After the connection is set up, set up for project inside the instance could be done using “remote-exec” provisioner , under which installation of httpd and git takes place,and then httpd server is started.

resource "null_resource" "op_after_creation"  {

depends_on = [
aws_instance.myinstance
]

connection {
type = "ssh"
user = "ec2-user"
private_key = tls_private_key.tlskey.private_key_pem
host = aws_instance.myinstance.public_ip
}

provisioner "remote-exec" {
inline = [
"sudo yum install httpd git -y",
"sudo systemctl restart httpd",
"sudo systemctl enable httpd"
]
}
}

EBS Volume is a durable, block-level storage that could be attached to EC2 instances , also it protects in case of failure of single component and could be generated from Terraform resources known as aws_ebs_volume and required parameter is availability_zone which could be obtained from EC2 instances generated using aws_instance resource and it depends on null resource i.e. op_after_creation, here size is defined in GiBs and in this case it is 2 GiBs .

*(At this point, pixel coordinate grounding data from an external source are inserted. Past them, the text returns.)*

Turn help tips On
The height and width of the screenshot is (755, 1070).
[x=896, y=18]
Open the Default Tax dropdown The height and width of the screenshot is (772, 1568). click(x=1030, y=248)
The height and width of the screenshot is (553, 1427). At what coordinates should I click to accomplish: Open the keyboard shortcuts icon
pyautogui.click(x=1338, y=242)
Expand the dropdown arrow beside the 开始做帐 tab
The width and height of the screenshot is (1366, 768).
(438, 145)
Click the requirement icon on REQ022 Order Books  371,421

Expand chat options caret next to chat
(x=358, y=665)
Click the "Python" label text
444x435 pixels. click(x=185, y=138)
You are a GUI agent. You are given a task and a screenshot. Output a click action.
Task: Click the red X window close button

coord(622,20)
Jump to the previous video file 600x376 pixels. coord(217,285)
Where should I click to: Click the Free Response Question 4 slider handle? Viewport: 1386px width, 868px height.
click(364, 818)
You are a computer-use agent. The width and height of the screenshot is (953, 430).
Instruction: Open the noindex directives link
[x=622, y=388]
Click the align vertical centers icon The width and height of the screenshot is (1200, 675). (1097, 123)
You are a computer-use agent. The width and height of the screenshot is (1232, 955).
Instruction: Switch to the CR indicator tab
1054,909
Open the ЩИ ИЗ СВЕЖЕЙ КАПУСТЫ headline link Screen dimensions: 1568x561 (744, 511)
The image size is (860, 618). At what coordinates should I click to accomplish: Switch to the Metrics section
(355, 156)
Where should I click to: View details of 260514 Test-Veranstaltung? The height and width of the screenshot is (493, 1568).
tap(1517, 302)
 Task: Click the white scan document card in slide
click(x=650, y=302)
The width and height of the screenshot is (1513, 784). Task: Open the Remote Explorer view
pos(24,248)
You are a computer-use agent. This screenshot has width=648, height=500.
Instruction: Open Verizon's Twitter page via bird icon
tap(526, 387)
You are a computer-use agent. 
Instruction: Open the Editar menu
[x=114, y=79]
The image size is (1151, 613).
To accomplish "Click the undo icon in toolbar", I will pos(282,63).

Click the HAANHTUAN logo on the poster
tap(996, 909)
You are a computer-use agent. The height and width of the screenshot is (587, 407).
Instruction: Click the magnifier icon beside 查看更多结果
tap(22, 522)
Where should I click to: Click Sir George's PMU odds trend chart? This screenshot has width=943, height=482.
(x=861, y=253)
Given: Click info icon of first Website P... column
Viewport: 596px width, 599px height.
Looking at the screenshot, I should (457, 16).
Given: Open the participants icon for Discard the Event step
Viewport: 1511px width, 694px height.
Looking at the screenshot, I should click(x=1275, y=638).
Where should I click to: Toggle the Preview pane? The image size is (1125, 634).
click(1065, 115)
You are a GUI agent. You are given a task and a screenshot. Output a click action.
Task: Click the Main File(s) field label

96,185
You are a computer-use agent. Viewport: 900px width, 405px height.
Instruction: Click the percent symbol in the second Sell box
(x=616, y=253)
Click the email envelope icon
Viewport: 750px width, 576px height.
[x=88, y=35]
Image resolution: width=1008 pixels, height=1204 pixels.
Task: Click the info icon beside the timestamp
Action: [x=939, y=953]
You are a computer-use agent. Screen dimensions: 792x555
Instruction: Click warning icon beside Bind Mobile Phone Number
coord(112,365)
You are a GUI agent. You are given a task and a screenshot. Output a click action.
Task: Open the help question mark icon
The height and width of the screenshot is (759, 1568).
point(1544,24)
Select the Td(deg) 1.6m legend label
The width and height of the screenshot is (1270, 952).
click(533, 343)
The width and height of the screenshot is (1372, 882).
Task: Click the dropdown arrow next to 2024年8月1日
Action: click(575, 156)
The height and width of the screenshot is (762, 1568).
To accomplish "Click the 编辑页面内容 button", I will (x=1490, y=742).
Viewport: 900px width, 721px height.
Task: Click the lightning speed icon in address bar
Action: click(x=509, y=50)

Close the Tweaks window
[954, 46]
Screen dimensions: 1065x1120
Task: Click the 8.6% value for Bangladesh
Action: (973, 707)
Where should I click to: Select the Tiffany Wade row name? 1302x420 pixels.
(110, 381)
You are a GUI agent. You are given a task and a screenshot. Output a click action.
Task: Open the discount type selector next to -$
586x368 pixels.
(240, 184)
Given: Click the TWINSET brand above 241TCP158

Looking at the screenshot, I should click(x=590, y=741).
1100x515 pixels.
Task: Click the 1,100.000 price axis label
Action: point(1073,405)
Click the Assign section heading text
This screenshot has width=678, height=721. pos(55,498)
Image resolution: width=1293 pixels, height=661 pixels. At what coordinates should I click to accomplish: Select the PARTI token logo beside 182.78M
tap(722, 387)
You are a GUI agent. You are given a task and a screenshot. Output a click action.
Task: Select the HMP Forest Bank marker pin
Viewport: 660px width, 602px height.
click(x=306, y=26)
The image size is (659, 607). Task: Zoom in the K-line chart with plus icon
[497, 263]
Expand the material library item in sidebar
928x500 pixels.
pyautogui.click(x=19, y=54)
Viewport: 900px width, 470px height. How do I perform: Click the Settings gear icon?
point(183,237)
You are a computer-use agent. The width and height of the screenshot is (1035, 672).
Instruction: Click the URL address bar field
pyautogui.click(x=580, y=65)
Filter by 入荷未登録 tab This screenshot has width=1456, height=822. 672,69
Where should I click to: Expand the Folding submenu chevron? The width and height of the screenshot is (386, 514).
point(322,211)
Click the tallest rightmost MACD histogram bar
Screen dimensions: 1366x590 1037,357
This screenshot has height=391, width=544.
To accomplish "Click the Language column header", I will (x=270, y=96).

resource "aws_ebs_volume" "myebs" {
depends_on = [
null_resource.op_after_creation
]
availability_zone = aws_instance.myinstance.availability_zone
size = 2

tags = {
Name = "webPageStore"
}
}

EBS Volume could be attached to the EC2 Instance using Terraform resource known as aws_volume_attachment which depends on aws_ebs_volume resource and the required parameters are device_name whose value in this case is “/dev/sdf” , volume_id whose value could be obtained from EBS Volume created using aws_ebs_volume resource and instance_id whose value could be obtained using EC2 Instance created using aws_instance.

Note :- Here, the reason behind force_detach being true is due to the absence of partitioning of EBS Volume , since the absence of partitioning results in difficulty when destroying the EBS Volume while destroying the infrastructure,though it is not a good practice as it results in data loss .

resource "aws_volume_attachment" "ebs_att" {
depends_on = [
aws_ebs_volume.myebs
]
device_name = "/dev/sdf"
volume_id = aws_ebs_volume.myebs.id
force_detach = true
instance_id = aws_instance.myinstance.id
}

As soon as attachment of EBS Volume to EC2 Instance takes place, execution of null_resource i.e. op_after_attach starts as it depends on aws_volume_attachment resource, connection setup is similar to the one created in the previous null_resource , here usage of “remote-exec” provisioner is done as well but the setup is different i.e., the EBS Volume attached to the EC2 Instance is formatted and then mounted to Document Root of httpd server i.e., /var/www/html.

After which, all the content present inside html directory as git clone doesn’t clone the respective repository if the target directory consist of any file or directory.

resource "null_resource" "op_after_attach"  {

depends_on = [
aws_volume_attachment.ebs_att
]


connection {
type = "ssh"
user = "ec2-user"
private_key = tls_private_key.tlskey.private_key_pem
host = aws_instance.myinstance.public_ip
}

provisioner "remote-exec" {
inline = [
"sudo mkfs.ext4 /dev/xvdf",
"sudo mount /dev/xvdf /var/www/html",
"sudo rm -rf /var/www/html/*",
"sudo git clone https://github.com/satyamcs1999/terraform_aws_jenkins.git /var/www/html/"
]
}
}

VPC Endpoints ensures that the data between VPC and S3 is transferred within Amazon Network , thereby helps in protecting instances from internet traffic and it could be generated using Terraform resources known as aws_vpc_endpoint and the required parameters are service_name and vpc_id .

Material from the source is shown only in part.